The author considers Deep Research mode more useful precisely because it forces the model to work like a junior researcher. This mode scans more sources, compares different viewpoints, seeks confirmations, and can acknowledge when there's insufficient data.
In the material, ChatGPT, Gemini, and Perplexity are mentioned as working options: they have deep research modes that provide at least several free runs.
"If the bot doubts the answer, it will try to approach it from a
different angle."
How to Frame Your Request
The article suggests not asking the neural network for abstract "10 viral topics," but instead giving it a clear research brief. In the basic prompt, you need to describe the subject of research, the type of content, the publication platform, and the audience, then ask the model to study trends, reviews, events, and other authoritative sources from the last six months. The output should not be a stream of ideas, but a structured report with prioritization and an explanation of why these topics could take off.
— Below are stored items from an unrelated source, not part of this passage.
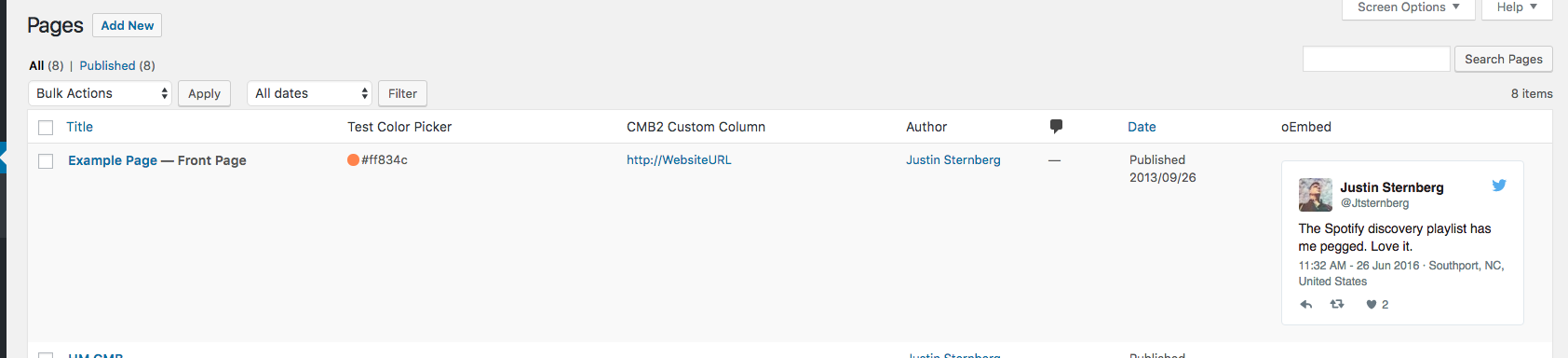
Task: Click the Twitter bird icon in tweet
Action: coord(1499,186)
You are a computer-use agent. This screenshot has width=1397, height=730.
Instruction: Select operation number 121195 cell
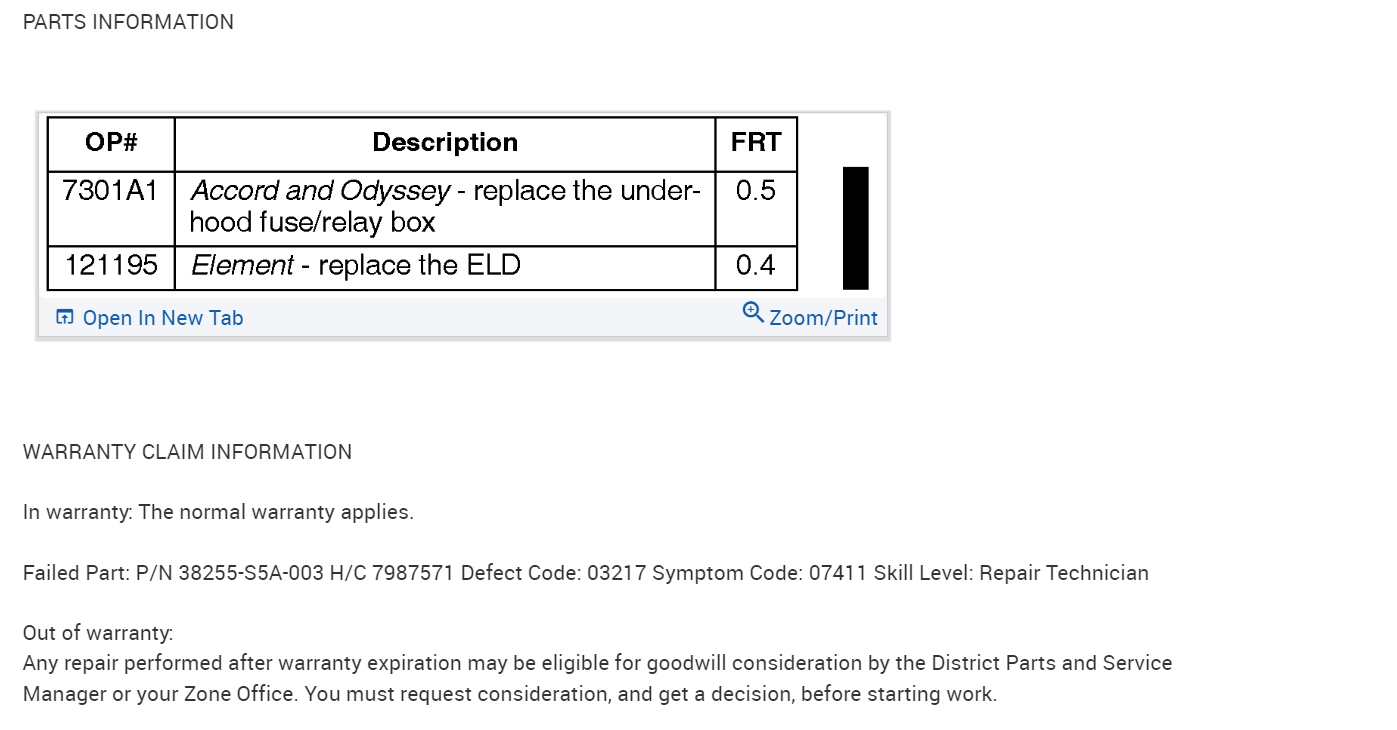pos(111,266)
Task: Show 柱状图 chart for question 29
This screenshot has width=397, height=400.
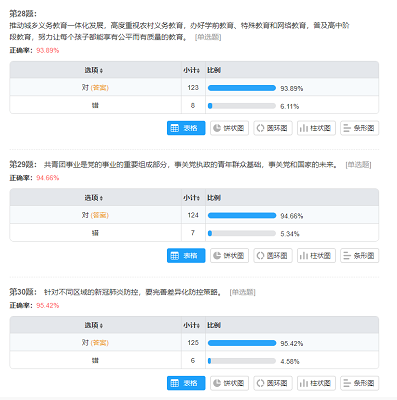Action: click(x=316, y=256)
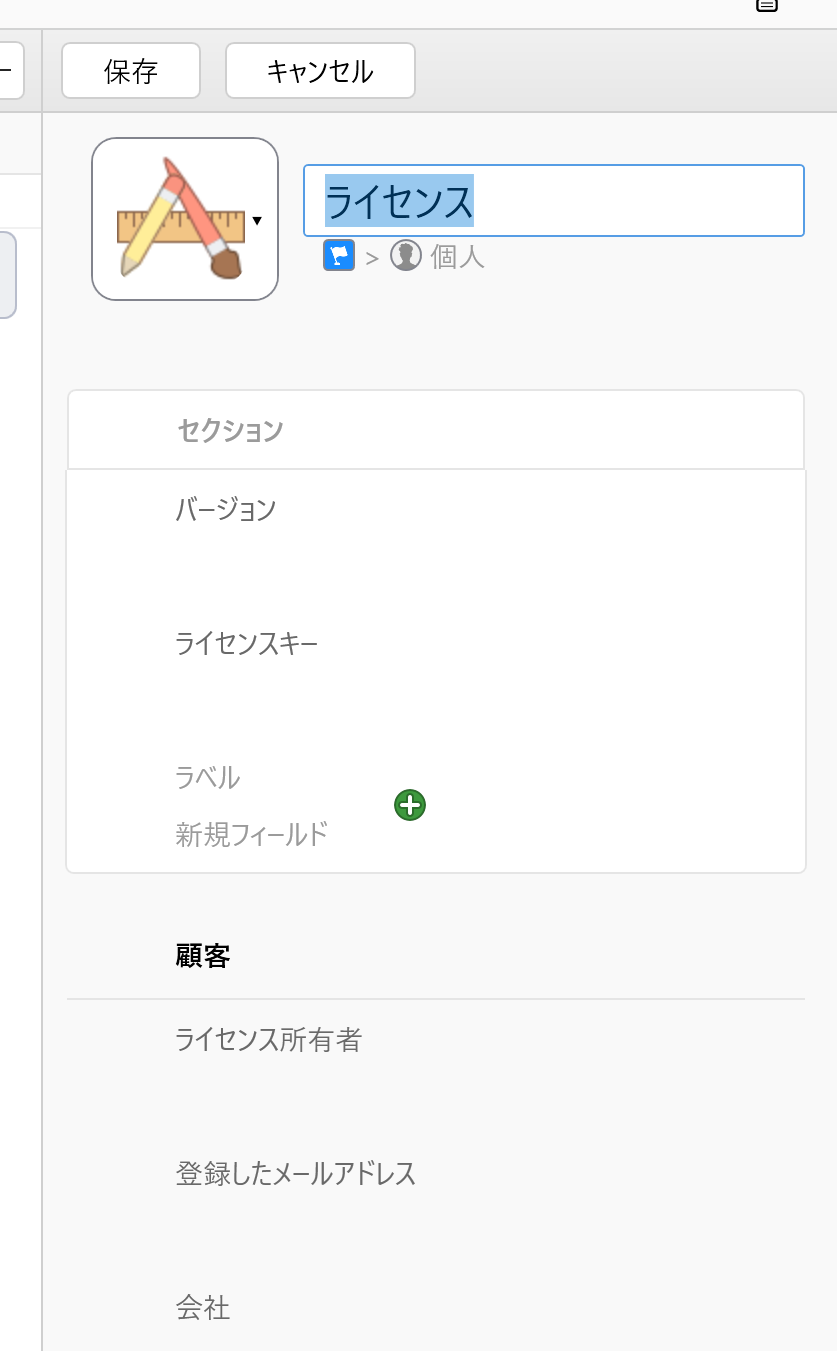837x1351 pixels.
Task: Click the green plus add-field icon
Action: tap(410, 805)
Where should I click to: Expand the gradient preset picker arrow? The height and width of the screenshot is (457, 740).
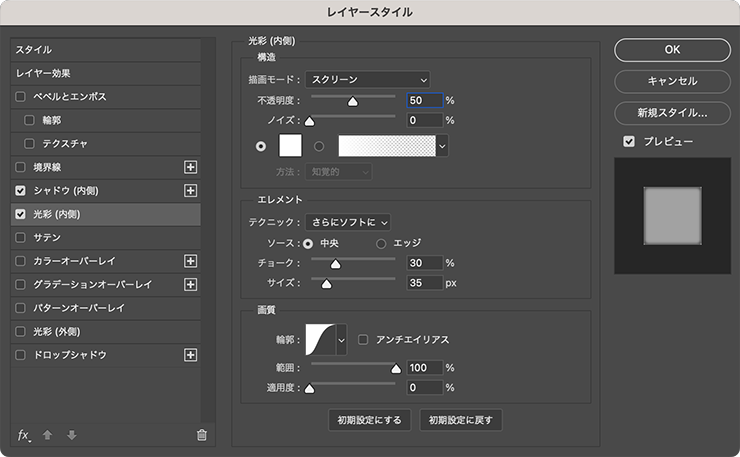(442, 146)
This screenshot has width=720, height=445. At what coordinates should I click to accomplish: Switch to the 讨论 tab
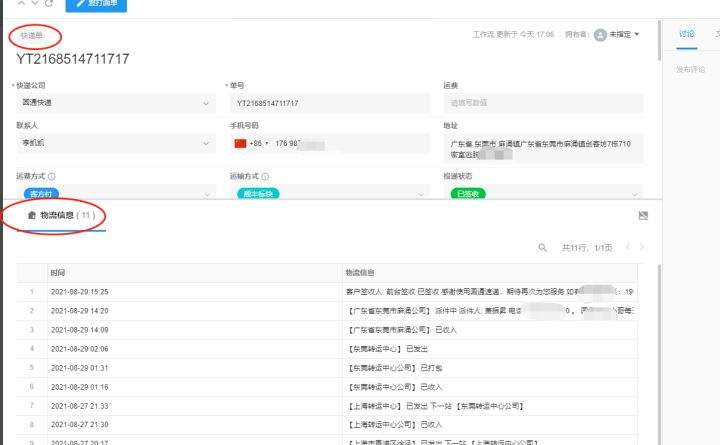point(686,34)
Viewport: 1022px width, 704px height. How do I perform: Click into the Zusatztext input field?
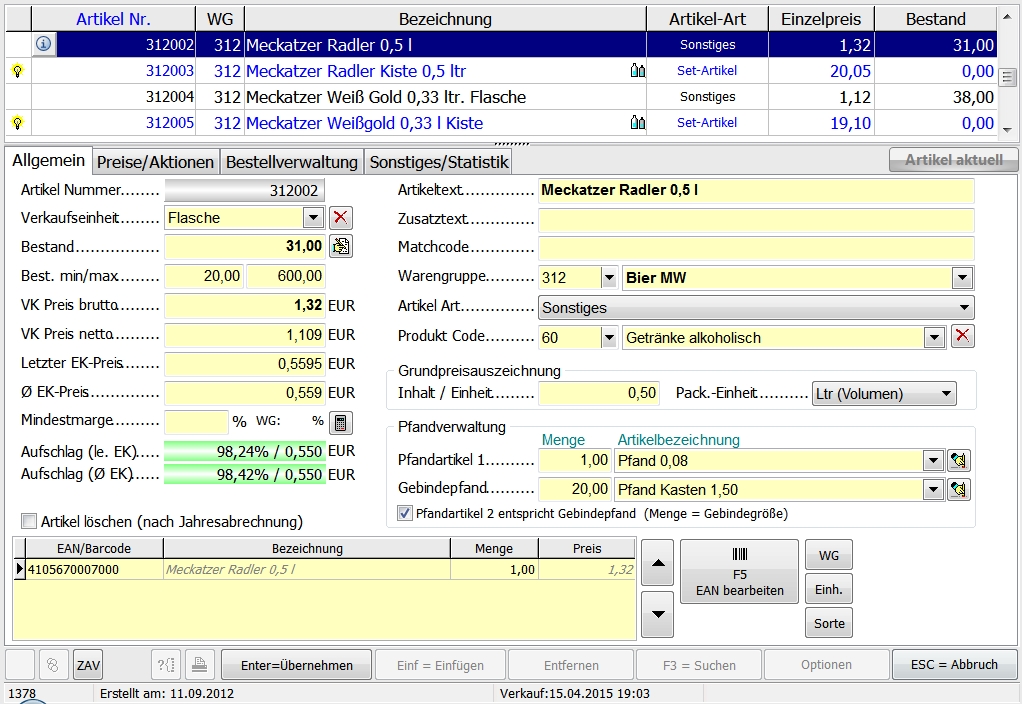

- topic or market for analysis
- publication platform: Habr, VC.ru, DTF, and others
- description of audience and their pain points
- period for searching signals
- report format: table, sections, preview, evidence
The author separately recommends providing the model with your own internal data: statistics on your best posts, successful competitor publications, or examples of materials that have already worked in your niche. This is an important point because Deep Research looks for external signals, but it's the historical data of your channel that helps understand which of the found ideas will truly resonate with your readers, and which will remain just a beautiful topic on paper.
How to Choose Topics
After running the research, you need to wait about 5–10 minutes: during this time the model collects sources, synthesizes ideas, and usually produces a table with priorities. But the work doesn't end there.
The author suggests first writing down the topics you liked, then checking through Yandex search how oversaturated they are, and only then opening a new regular chat. In the second session, you can already feed the model the report, audience description, and ask it to rank ideas specifically for your task. This two-step process is necessary to avoid confusing research and editorial decision-making.
First, Deep Research answers the question of where there is potential interest and what arguments support it. Then a separate chat helps narrow down the selection for a specific product, blog, or channel.
The author also points out the block below the table where the model explains why the topic is worth pursuing: it often contains not only reasons for virality, but also material for a future article plan, headline, and angles of presentation.
What This Means
Deep Research is gradually becoming not just a feature in chatbots, but a working tool for editors, marketers, and authors who need quick content research without a week of manual preparation. But the model itself doesn't replace the editor: it helps assemble a field of options and evidence, while the final choice still depends on understanding your audience, platform, and how truly new the topic is for your market.